Exercise objective: In full and without deviation, reproduce the records that follow.

Data supplied:
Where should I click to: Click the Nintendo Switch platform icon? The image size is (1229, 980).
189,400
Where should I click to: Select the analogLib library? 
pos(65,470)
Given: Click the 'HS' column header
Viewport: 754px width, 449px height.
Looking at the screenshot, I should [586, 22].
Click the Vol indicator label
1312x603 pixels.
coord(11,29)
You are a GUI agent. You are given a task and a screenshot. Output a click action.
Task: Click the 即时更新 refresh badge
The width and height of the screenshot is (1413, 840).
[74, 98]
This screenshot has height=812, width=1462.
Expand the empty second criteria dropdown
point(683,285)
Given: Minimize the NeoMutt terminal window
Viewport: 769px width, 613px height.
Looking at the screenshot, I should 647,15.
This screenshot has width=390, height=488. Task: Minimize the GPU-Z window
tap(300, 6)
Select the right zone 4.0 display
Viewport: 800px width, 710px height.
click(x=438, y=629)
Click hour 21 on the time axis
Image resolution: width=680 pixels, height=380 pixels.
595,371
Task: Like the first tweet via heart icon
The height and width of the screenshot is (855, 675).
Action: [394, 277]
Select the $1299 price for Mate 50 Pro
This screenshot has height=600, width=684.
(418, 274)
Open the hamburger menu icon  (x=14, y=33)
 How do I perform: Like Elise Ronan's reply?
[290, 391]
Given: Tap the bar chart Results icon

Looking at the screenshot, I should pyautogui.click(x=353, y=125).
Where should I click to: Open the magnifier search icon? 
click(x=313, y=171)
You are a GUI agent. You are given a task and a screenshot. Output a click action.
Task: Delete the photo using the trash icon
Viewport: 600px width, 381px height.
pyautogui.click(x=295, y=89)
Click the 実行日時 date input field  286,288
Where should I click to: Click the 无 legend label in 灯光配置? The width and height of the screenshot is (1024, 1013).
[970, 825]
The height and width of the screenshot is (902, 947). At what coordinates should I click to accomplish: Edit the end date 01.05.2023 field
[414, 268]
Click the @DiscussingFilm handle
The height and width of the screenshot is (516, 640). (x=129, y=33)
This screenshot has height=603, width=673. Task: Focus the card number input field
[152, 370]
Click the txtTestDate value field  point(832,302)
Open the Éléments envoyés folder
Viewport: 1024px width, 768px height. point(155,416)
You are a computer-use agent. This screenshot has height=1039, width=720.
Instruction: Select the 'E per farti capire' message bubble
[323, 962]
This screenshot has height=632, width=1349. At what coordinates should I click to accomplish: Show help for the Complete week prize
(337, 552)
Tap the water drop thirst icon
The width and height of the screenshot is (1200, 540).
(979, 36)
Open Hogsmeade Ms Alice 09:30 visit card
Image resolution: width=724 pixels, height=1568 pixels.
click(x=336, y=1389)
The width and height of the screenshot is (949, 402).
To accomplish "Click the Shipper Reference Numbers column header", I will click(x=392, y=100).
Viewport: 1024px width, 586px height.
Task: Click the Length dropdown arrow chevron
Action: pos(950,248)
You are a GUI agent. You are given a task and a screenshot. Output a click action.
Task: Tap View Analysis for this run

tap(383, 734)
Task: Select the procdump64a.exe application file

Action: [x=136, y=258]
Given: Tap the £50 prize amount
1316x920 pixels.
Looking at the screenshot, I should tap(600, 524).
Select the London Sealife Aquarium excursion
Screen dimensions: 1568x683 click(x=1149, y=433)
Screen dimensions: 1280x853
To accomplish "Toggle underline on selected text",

Answer for this exercise:
Where should I click to: Click the Nintendo Switch platform icon? The image size is (1229, 980).
189,400
Where should I click to: Select the analogLib library? 
pos(65,470)
Given: Click the 'HS' column header
Viewport: 754px width, 449px height.
Looking at the screenshot, I should [586, 22].
Click the Vol indicator label
1312x603 pixels.
coord(11,29)
You are a GUI agent. You are given a task and a screenshot. Output a click action.
Task: Click the 即时更新 refresh badge
The width and height of the screenshot is (1413, 840).
[74, 98]
This screenshot has height=812, width=1462.
Expand the empty second criteria dropdown
point(683,285)
Given: Minimize the NeoMutt terminal window
Viewport: 769px width, 613px height.
Looking at the screenshot, I should 647,15.
This screenshot has width=390, height=488. Task: Minimize the GPU-Z window
tap(300, 6)
Select the right zone 4.0 display
Viewport: 800px width, 710px height.
click(x=438, y=629)
Click hour 21 on the time axis
Image resolution: width=680 pixels, height=380 pixels.
595,371
Task: Like the first tweet via heart icon
The height and width of the screenshot is (855, 675).
Action: [394, 277]
Select the $1299 price for Mate 50 Pro
This screenshot has height=600, width=684.
(418, 274)
Open the hamburger menu icon  (x=14, y=33)
 How do I perform: Like Elise Ronan's reply?
[290, 391]
Given: Tap the bar chart Results icon

Looking at the screenshot, I should pyautogui.click(x=353, y=125).
Where should I click to: Open the magnifier search icon? 
click(x=313, y=171)
You are a GUI agent. You are given a task and a screenshot. Output a click action.
Task: Delete the photo using the trash icon
Viewport: 600px width, 381px height.
pyautogui.click(x=295, y=89)
Click the 実行日時 date input field  286,288
Where should I click to: Click the 无 legend label in 灯光配置? The width and height of the screenshot is (1024, 1013).
[970, 825]
The height and width of the screenshot is (902, 947). At what coordinates should I click to accomplish: Edit the end date 01.05.2023 field
[414, 268]
Click the @DiscussingFilm handle
The height and width of the screenshot is (516, 640). (x=129, y=33)
This screenshot has height=603, width=673. Task: Focus the card number input field
[152, 370]
Click the txtTestDate value field  point(832,302)
Open the Éléments envoyés folder
Viewport: 1024px width, 768px height. point(155,416)
You are a computer-use agent. This screenshot has height=1039, width=720.
Instruction: Select the 'E per farti capire' message bubble
[323, 962]
This screenshot has height=632, width=1349. At what coordinates should I click to accomplish: Show help for the Complete week prize
(337, 552)
Tap the water drop thirst icon
The width and height of the screenshot is (1200, 540).
(979, 36)
Open Hogsmeade Ms Alice 09:30 visit card
Image resolution: width=724 pixels, height=1568 pixels.
click(x=336, y=1389)
The width and height of the screenshot is (949, 402).
To accomplish "Click the Shipper Reference Numbers column header", I will click(x=392, y=100).
Viewport: 1024px width, 586px height.
Task: Click the Length dropdown arrow chevron
Action: pos(950,248)
You are a GUI agent. You are given a task and a screenshot. Output a click action.
Task: Tap View Analysis for this run

tap(383, 734)
Task: Select the procdump64a.exe application file

Action: [x=136, y=258]
Given: Tap the £50 prize amount
1316x920 pixels.
Looking at the screenshot, I should tap(600, 524).
Select the London Sealife Aquarium excursion
Screen dimensions: 1568x683 click(x=1149, y=433)
Screen dimensions: 1280x853
To accomplish "Toggle underline on selected text",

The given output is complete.